The Company has updated its historical consolidated financial statements to reflect certain businesses that were sold since the issuance of the original financial statements, and these businesses are presented in the accompanying financial statements as discontinued operations.
 
On February 4, 2011, Arlon LLC (“Arlon”), an indirect wholly-owned subsidiary of HNH, sold substantially all of its assets and existing operations located primarily in the State of California related to its Adhesive Film Division for an aggregate sale price of $27.0 million.  Net proceeds of approximately $24.2 million from this sale were used to repay indebtedness under the Company’s revolving credit facility.  A gain on the sale of these assets of $11.5 million was recorded in the first quarter of 2011.
 
On March 25, 2011, Arlon LLC and its subsidiaries sold substantially all of their assets and existing operations located primarily in the State of Texas related to Arlon’s Engineered Coated Products Division and SignTech subsidiary for an aggregate sale price of $2.5 million.  In addition, Arlon LLC sold a coater machine to the same purchaser for a price of $0.5 million.  The Company recorded a loss of $5.0 million on the sale of these assets in the first quarter of 2011.  The net proceeds from these asset sales were used to repay indebtedness under the Company’s revolving credit facility. 
 
During the third quarter of 2011, the Company sold the stock of Kasco-France, a part of its Kasco segment, to Kasco-France’s former management team for one Euro plus 25% of any pre-tax earnings over the next three years.
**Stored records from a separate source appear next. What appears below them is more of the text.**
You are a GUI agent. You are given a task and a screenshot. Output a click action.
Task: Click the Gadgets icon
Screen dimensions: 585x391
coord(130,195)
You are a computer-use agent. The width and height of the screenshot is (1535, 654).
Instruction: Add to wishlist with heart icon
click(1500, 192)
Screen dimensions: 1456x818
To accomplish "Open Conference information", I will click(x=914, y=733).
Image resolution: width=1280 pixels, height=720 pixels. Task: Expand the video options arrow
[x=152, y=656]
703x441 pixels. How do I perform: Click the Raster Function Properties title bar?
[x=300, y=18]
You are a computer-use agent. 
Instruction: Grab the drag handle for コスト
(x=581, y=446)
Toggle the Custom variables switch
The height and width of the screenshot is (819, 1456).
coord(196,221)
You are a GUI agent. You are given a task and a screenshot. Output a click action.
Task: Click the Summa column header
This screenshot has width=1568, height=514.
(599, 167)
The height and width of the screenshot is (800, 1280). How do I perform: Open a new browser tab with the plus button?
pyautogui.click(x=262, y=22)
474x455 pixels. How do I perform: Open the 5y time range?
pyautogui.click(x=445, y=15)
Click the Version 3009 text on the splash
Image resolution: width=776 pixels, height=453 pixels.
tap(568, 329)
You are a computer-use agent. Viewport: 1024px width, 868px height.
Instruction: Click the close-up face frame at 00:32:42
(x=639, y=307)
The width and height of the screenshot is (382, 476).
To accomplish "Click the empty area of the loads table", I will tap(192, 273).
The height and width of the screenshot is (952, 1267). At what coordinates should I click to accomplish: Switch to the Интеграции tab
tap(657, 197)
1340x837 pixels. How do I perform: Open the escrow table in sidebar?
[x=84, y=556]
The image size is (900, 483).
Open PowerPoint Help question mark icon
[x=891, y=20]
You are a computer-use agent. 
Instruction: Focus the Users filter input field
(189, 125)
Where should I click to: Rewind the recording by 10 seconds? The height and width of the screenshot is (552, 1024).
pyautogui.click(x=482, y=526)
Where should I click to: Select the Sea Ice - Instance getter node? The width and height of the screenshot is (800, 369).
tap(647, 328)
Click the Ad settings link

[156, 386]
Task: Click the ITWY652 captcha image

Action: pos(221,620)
Additionally, Kasco-France signed a five year supply agreement to purchase certain products from Kasco.  As a result of the sale, the Company recorded a loss, net of tax, of $0.6 million in the third quarter of 2011.
 
Arlon CM and Kasco-France have been included in the accompanying financial statements as discontinued operations on a retroactive basis for the twelve months ending December 31, 2010 and 2009.